With many contributors to the steadily rising rates of obesity and type-2 diabetes researchers are arguing that one of these could be due to the incredibly unbalanced consumption of omega-6 versus omega-3 fatty acids.
The Western diet consists primarily of "pro-inflammatory and thrombogenic" omega-6 at the expense of omega-3, a protective fatty acid. The ration of omega-6:3 used to be at about 1:1 and has skyrocketed to 16:1. The drastic proportion of omega-6 to omega-3 is the most dramatic change that has occur to the Western diet in the past 100 years. The high consumption of refined seed oils and reduction in omega-3 could be a leading cause for the increase in obesity.
The advances in modern agriculture are one of the reasons we see this trend. Grain-fed animal byproducts are higher in omega-6, whereas grass-fed animal products such as milk are richer in omega-3. This is not only contributing to an increase in obesity rates, but other chronic diseases as well.

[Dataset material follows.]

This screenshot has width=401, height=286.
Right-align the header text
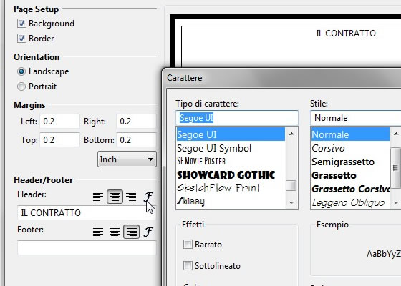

Omega-3 fats provide fat burning signals in the body, conversely omega-6, particularly from vegetable oils, provide fat storing signals. With our bodies ratio of omega-6:3 ratio being so strongly in favor of omega-6 we are sending signals to not only store fat, but also creating inflammatory fat.
Omega-6 is specifically impacting obesity and type 2 diabetes, alone with increasing leptin and insulin resistance, waist circumference, oxidation, triglycerides, inflammation, adipose cells, and white adipose tissue. The low intake of omega-3 is leading to increased appetites, lipogenesis and obesity.
A recent NIH Women's Health Initiative study reported that high concentrations of omega-6 in blood was positively associated with increased weight gain in young women.
A certain genetic predisposition disproportionately increases omega-6 levels in the blood when linoleic acid (ex. vegetable oil) is consumed. With the genetic feature present there is a significantly greater risk for obesity and type 2 diabetes.
There needs to be a lower intake of industrial seed oils, and high emphasis on the intake of nuts, seeds and oceanic seafood, increasing the intake of ALA and EPA/DHA, not only decreasing risk of a number of chronic diseases but, weight as well.
Although there are benefits in the consumption of omega-6 it is important to not forget about omega-3 and the ratio in which the two are being consumed.
Omega-3 has benefits beyond weight loss and diabetes, but cognitive functioning and arthritis as well, and can even be crucial in fighting lung infection.